_WORK TO DO_
Write out all the records below again, substituting "column heading" for every "column header" and leaving the rest as it is.

[Interface element records]
* BEGIN *

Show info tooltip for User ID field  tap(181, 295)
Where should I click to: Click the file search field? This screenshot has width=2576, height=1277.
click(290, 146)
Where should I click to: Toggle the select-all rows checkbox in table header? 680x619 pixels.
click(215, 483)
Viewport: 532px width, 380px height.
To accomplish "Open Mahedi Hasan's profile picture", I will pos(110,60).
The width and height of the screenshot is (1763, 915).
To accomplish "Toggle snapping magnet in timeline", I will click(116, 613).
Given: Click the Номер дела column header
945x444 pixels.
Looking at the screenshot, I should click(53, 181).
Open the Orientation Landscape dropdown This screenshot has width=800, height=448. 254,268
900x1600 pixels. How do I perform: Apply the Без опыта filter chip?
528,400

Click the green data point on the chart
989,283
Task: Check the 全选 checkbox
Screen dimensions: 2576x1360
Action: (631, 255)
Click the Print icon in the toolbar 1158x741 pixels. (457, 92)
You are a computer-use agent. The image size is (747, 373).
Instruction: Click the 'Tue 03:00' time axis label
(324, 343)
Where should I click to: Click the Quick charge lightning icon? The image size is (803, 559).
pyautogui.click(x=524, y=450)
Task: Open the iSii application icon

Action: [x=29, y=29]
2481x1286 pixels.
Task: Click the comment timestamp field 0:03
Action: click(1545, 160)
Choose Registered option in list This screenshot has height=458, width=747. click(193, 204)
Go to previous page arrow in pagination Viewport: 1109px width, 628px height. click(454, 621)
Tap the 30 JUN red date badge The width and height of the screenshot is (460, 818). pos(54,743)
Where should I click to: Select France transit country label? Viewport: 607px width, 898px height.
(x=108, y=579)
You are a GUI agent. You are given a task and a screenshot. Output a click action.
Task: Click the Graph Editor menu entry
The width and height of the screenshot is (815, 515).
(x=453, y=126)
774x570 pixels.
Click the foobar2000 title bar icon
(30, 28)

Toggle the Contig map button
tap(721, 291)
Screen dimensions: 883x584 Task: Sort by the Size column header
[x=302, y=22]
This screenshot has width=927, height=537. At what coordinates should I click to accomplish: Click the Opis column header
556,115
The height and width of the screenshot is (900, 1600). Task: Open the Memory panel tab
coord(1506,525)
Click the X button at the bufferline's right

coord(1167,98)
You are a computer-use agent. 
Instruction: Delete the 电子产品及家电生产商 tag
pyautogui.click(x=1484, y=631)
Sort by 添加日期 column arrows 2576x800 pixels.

* END *

_TASK SOLUTION_
Show info tooltip for User ID field  tap(181, 295)
Where should I click to: Click the file search field? This screenshot has width=2576, height=1277.
click(290, 146)
Where should I click to: Toggle the select-all rows checkbox in table header? 680x619 pixels.
click(215, 483)
Viewport: 532px width, 380px height.
To accomplish "Open Mahedi Hasan's profile picture", I will pos(110,60).
The width and height of the screenshot is (1763, 915).
To accomplish "Toggle snapping magnet in timeline", I will click(116, 613).
Given: Click the Номер дела column heading
945x444 pixels.
Looking at the screenshot, I should click(53, 181).
Open the Orientation Landscape dropdown This screenshot has width=800, height=448. 254,268
900x1600 pixels. How do I perform: Apply the Без опыта filter chip?
528,400

Click the green data point on the chart
989,283
Task: Check the 全选 checkbox
Screen dimensions: 2576x1360
Action: (631, 255)
Click the Print icon in the toolbar 1158x741 pixels. (457, 92)
You are a computer-use agent. The image size is (747, 373).
Instruction: Click the 'Tue 03:00' time axis label
(324, 343)
Where should I click to: Click the Quick charge lightning icon? The image size is (803, 559).
pyautogui.click(x=524, y=450)
Task: Open the iSii application icon

Action: [x=29, y=29]
2481x1286 pixels.
Task: Click the comment timestamp field 0:03
Action: click(1545, 160)
Choose Registered option in list This screenshot has height=458, width=747. click(193, 204)
Go to previous page arrow in pagination Viewport: 1109px width, 628px height. click(454, 621)
Tap the 30 JUN red date badge The width and height of the screenshot is (460, 818). pos(54,743)
Where should I click to: Select France transit country label? Viewport: 607px width, 898px height.
(x=108, y=579)
You are a GUI agent. You are given a task and a screenshot. Output a click action.
Task: Click the Graph Editor menu entry
The width and height of the screenshot is (815, 515).
(x=453, y=126)
774x570 pixels.
Click the foobar2000 title bar icon
(30, 28)

Toggle the Contig map button
tap(721, 291)
Screen dimensions: 883x584 Task: Sort by the Size column heading
[x=302, y=22]
This screenshot has width=927, height=537. At what coordinates should I click to accomplish: Click the Opis column heading
556,115
The height and width of the screenshot is (900, 1600). Task: Open the Memory panel tab
coord(1506,525)
Click the X button at the bufferline's right

coord(1167,98)
You are a computer-use agent. 
Instruction: Delete the 电子产品及家电生产商 tag
pyautogui.click(x=1484, y=631)
Sort by 添加日期 column arrows 2576x800 pixels.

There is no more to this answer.